If another universe existed, would our logic still apply?

Logic is a cultural construct and we live among multiple cultures. There are logical extrapolations in Western culture that are not universally accepted outside the west (like “No one will defy us if we have the Hydrogen Bomb” or “Legitimate government derives from the consent of the governed”). You don’t need to go to an alternate universe to find people who disagree with these.

I wonder if the OP was actually asking whether it was inevitable that our universe condensed into the form with which we are familiar, or whether this is just one of many different possible configurations; for example configurations with an entirely different set of fundamental particles; with a different kind of spatial geometry etc…
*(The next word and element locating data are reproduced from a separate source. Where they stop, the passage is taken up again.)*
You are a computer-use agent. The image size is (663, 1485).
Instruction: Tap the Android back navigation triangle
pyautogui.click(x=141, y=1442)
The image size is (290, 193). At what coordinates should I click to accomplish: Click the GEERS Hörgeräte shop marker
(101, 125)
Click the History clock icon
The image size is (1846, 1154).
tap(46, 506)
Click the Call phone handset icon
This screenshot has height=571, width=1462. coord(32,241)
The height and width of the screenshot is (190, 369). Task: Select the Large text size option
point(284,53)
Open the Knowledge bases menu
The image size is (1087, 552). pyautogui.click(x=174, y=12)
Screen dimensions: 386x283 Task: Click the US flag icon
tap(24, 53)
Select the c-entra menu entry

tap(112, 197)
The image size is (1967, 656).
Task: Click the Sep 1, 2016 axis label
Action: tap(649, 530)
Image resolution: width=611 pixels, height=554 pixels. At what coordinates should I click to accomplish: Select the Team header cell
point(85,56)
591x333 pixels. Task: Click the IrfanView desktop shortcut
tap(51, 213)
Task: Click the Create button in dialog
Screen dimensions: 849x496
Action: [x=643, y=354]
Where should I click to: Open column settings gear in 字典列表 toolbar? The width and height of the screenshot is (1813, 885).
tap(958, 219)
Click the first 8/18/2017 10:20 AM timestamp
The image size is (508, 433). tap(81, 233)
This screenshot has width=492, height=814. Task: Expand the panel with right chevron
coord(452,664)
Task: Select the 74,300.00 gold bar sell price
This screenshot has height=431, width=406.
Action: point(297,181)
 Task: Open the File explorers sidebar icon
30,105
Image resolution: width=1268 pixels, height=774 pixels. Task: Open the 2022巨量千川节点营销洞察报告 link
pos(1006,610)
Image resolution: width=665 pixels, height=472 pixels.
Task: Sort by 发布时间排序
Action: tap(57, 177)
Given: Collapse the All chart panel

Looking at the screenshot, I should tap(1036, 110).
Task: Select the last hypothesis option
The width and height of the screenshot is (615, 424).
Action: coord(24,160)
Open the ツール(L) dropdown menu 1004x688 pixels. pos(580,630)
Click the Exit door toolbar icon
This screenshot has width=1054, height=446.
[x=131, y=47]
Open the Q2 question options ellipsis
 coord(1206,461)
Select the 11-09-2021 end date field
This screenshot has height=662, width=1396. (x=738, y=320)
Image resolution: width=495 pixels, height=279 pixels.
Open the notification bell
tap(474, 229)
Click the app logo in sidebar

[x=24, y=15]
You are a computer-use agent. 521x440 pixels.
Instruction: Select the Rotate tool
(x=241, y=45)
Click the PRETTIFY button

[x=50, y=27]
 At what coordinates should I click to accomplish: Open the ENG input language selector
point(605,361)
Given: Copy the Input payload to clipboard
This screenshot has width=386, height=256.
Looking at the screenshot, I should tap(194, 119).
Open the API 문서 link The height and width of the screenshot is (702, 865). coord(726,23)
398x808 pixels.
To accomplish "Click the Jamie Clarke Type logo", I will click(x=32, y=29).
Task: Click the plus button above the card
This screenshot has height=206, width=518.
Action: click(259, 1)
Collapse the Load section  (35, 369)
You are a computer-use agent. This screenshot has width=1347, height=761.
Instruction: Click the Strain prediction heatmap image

Well with less than three spacial dimensions it becomes impossible to create very complex molecules, so life couldn’t reasonablt be expected to be able to achieve any inteligence in such a universe. For greater than three dimensions then complexity can be immence, but then energy would dissipate 1/r^3 or worse, so there are probably energy problems for such a universe.
More than one time like dimension would probably lead to such complexities that organised systems couldn’t be stable and if that were so life would be impossible for a universe with more than 1 time like dimension.

(site was Scientific American from about a year ago, where there was a big discussion about multiple universes and possibilities of this Universe being infinitely large)

It is not eh universe that obeys language, but me. If something did not follow logic in a broad sense, I would not be using language as I have learned it if I started describing it in otherwise normal terms. I mean nothing forbids me from calling summer leaves purple. Surely not the universe. But one might wonder if I had a grasp of what “purple” meant if I applied it so.